What is Oil Sands

Oil sands, or tar sands, are sand and rock material which contains crude bitumen, a dense, viscous form of crude oil. Bitumen is too thick to flow on its own, so extraction methods are necessary. Oil sands are found primarily in the Athabasca, Cold Lake and Peace River regions of northern Alberta and Saskatchewan, Canada, and in areas of Venezuela, Kazakhstan, and Russia. Bitumen is extracted and processed using two methods, mining and in situ.

Oil sands trade as part of the crude oil commodities.

BREAKING DOWN Oil Sands

Oils sands produce significant revenue for Canada, but not without considerable expense and risk, as well as damage to the environment. The Alberta government estimates that there are 1.7 to 2.5 trillion barrels of oil trapped in the oil sands. However, some industry groups and organizations dispute this claim.

The end product from oil sand is very similar to, if not better than, that of conventional oil which uses oil rigs for extraction. Intensive mining, extraction and upgrading processes mean that oil from oil sands typically costs several times more revenue to produce than using conventional methods.

In surface mining oil sands, clearing large land areas of trees and brush is the first step. The topsoil and clay are removed to expose the oil sand. This surface mining method uses large trucks and shovels to remove the sand, which can have a volume of anywhere from 1-20 percent of actual bitumen. After processing and upgrading, the result travels to refineries, for refining into gasoline, jet fuel, and other petroleum products.

Another method of mining is the in-situ also called in-situ recovery (ISR) or solution mining. It is mainly used to extract bitumen in oil sand that is buried too deep below the earth's surface for recovery with a truck and shovel. In situ technology injects steam and chemicals deep beneath the ground to separate the viscous bitumen from the sand and pump it up to the surface. The bitumen then goes through the same upgrading process as it would in the surface mining method.

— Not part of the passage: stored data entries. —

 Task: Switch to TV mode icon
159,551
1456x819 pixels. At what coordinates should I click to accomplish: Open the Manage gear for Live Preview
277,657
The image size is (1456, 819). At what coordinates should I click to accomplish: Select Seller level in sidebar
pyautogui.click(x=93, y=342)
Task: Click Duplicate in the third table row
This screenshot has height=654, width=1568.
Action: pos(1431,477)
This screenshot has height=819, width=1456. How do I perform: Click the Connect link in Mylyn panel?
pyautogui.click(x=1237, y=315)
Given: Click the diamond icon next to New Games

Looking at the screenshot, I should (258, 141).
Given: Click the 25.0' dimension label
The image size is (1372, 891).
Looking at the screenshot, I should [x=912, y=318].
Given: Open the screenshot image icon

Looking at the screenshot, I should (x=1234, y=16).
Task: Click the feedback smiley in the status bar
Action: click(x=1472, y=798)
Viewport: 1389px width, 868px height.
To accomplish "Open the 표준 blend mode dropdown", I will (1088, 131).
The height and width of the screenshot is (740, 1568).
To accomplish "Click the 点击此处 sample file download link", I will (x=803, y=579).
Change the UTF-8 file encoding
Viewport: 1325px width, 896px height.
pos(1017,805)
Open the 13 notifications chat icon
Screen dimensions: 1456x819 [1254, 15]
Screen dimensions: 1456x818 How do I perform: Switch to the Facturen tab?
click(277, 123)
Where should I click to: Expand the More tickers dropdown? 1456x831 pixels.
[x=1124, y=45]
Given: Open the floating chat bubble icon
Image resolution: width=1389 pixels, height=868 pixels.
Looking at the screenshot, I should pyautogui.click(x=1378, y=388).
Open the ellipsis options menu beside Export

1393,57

Costs of Extracting Oil From Oil Sands

The mining method is considered to be very damaging to the environment, as it involves leveling hundreds of square miles of land, trees, and wildlife. Oil companies using this method are required to return the area to its original environmental condition after completing operations, adding further to costs.

The in situ method is more costly than the surface mining method, but it is much less damaging to the environment, requiring only a few hundred meters of land and a nearby water source to operate. After drilling holes, a mining solution is pumped into the soil. At times explosions or hydraulic fracturing may be utilized to open pathways.

It is estimated by the Alberta government that 70-80 percent of oil in the oil sands is buried too deep for open pit mining; therefore, in situ methods will likely be the future of extracting oil from oil sands. The most common form of in situ is called Steam Assisted Gravity Drainage, or SAGD.